MADE (Masked Autoencoder for Distribution Estimation): single forward pass through a masked MLP computes all conditionals simultaneously. Masks ensure each output only depends on earlier inputs.
Image Autoregressive Models at Scale
ImageGPT (Chen et al. 2020): treats pixels as tokens; trains a GPT-2 scale model on 9-bit pixel values. Shows that Transformer pretraining transfers to vision.
VQVAE + Transformer: two-stage approach:
- Train a VQVAE to compress images to discrete token grids.
- Train an autoregressive Transformer over the discrete token sequence.
This avoids modeling raw pixels; the Transformer operates in a compressed semantic space.
VQ-GAN + Transformer (Taming Transformers): similar but uses a GAN-trained codebook for sharper reconstructions.
Speculative Decoding
Accelerates sequential sampling. A small draft model generates $k$ candidate tokens in parallel; a large target model verifies them in a single forward pass (since verification is parallelizable). Accepted tokens are kept; the first rejected token triggers resampling.
Speedup: $2\text{-}4\times$ for large language models with a well-matched draft model.
Key-Value (KV) Cache
At inference, previously computed key and value tensors in each attention layer are cached and reused. Reduces per-step computation from $O(T)$ to $O(1)$ (for each new token) after the prompt is processed.
Memory cost: $2 \times L \times d \times T$ per sequence ($L$ layers, $d$ hidden dim).
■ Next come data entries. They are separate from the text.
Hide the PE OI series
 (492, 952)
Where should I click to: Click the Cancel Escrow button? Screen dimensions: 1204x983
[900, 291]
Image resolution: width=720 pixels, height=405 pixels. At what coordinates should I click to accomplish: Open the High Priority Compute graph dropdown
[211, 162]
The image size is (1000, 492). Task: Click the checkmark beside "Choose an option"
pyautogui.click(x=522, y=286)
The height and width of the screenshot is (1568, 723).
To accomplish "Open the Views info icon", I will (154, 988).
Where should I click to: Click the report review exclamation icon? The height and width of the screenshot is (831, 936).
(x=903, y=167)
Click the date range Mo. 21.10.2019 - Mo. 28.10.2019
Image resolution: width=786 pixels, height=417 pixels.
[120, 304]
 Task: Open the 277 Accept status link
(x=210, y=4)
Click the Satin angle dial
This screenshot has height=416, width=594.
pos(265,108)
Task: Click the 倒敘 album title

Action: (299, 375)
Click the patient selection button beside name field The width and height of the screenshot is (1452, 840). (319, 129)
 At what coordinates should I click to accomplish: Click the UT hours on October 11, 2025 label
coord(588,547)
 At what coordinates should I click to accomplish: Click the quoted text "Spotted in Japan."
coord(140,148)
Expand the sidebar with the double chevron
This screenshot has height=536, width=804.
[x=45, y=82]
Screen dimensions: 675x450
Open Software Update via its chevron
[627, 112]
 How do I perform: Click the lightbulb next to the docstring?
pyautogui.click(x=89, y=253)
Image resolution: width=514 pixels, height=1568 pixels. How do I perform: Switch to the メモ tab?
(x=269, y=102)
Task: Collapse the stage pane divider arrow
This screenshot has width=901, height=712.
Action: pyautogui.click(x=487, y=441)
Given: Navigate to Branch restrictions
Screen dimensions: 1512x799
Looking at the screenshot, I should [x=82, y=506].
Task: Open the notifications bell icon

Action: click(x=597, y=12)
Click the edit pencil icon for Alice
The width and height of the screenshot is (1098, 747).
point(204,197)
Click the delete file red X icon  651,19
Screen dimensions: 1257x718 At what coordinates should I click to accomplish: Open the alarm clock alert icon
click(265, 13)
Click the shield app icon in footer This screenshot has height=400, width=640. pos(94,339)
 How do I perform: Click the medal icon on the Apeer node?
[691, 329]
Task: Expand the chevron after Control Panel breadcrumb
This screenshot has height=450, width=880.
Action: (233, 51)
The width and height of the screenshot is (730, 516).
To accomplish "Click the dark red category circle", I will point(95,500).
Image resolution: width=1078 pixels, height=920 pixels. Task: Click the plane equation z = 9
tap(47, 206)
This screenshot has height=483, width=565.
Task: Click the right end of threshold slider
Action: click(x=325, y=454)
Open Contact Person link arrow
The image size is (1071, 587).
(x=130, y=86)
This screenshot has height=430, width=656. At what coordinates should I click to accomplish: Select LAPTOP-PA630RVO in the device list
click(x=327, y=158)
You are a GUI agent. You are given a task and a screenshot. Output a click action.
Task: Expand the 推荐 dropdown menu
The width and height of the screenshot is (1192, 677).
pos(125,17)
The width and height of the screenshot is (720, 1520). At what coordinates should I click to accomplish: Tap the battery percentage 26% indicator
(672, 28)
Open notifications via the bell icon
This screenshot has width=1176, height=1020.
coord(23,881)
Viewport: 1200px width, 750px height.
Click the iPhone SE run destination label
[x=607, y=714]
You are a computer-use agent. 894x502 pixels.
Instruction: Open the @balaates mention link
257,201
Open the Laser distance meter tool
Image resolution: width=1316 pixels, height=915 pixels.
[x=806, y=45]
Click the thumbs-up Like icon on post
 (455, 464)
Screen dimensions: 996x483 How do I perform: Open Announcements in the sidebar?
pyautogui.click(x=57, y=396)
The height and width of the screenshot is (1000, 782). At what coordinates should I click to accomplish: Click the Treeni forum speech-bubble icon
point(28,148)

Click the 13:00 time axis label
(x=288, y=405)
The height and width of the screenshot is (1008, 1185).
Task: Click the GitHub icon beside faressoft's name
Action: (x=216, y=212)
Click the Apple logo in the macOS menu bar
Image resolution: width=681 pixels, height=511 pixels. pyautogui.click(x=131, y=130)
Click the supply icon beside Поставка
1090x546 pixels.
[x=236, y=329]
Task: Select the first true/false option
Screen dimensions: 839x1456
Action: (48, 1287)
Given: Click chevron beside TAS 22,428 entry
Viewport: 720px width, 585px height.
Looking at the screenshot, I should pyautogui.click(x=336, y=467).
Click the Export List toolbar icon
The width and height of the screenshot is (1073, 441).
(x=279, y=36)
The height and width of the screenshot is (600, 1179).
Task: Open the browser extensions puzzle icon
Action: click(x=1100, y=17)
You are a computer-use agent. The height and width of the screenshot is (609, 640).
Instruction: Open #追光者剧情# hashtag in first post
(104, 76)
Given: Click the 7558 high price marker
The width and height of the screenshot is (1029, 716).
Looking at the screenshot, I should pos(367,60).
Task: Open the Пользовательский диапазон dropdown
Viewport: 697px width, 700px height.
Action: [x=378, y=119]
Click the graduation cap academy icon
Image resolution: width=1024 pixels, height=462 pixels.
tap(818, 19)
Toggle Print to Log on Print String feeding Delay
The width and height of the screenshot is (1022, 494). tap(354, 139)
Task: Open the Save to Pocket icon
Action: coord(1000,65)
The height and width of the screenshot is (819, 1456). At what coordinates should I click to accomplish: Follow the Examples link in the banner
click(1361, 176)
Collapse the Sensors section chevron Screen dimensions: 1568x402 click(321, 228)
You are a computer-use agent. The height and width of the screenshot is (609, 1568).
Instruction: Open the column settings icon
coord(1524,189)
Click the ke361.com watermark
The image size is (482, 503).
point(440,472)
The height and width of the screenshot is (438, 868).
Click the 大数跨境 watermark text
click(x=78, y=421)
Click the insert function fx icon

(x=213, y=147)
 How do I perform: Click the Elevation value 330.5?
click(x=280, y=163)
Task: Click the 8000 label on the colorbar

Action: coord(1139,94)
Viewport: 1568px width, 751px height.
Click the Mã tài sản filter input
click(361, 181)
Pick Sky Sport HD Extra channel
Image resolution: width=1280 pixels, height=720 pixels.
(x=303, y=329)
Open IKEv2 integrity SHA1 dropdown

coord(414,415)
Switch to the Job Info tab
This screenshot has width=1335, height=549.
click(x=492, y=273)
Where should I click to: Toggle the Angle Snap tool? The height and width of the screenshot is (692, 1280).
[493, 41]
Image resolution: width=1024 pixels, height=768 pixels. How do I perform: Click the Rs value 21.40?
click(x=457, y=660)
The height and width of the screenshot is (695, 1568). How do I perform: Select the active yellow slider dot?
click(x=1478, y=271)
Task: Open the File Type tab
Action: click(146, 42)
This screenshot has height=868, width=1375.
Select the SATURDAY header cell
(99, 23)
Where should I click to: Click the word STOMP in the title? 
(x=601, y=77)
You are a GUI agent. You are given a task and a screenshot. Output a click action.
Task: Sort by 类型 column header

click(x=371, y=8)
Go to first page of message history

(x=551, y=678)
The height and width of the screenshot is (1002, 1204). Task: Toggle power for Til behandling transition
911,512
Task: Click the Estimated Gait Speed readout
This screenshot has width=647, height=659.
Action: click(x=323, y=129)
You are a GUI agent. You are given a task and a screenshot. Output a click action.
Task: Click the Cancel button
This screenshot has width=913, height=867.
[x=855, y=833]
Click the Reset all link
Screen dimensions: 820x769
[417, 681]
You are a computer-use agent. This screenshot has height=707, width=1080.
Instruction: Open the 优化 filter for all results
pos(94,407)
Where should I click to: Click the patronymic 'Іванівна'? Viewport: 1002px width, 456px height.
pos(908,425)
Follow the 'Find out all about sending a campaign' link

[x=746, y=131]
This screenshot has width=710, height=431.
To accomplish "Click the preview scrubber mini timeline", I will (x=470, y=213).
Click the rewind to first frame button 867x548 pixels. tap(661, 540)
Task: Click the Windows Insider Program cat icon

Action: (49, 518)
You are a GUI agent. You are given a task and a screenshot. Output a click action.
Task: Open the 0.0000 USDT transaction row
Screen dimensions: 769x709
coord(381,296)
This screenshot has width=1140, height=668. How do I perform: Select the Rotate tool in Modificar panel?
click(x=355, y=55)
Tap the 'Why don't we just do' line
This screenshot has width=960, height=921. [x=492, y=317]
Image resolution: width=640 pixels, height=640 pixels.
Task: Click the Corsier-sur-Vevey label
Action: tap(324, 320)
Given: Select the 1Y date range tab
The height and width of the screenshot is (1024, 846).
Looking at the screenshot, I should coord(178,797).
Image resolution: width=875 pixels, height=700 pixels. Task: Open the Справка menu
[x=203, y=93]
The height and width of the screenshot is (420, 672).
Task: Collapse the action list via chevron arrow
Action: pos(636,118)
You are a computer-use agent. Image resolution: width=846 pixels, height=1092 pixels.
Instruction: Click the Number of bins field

For long contexts, KV cache dominates GPU memory.
Comparison
| Model | Data type | Architecture | Sampling speed |
|---|---|---|---|
| GPT / LLaMA | Text tokens | Causal Transformer | Slow (token-by-token) |
| PixelCNN | Discrete pixels | Masked CNN | Very slow (pixel-by-pixel) |
| WaveNet | Audio samples | Dilated causal CNN | Very slow |
| VQVAE + Transformer | Image tokens | Transformer over codebook | Moderate |
Likelihood and Compression
Autoregressive models with exact likelihoods can be used directly for lossless compression via arithmetic coding. The model’s predicted probability $p_\theta(x_t \mid x_{<t})$ provides the code length for each symbol. Optimal code length: $-\log_2 p_\theta(x_t \mid x_{<t})$ bits.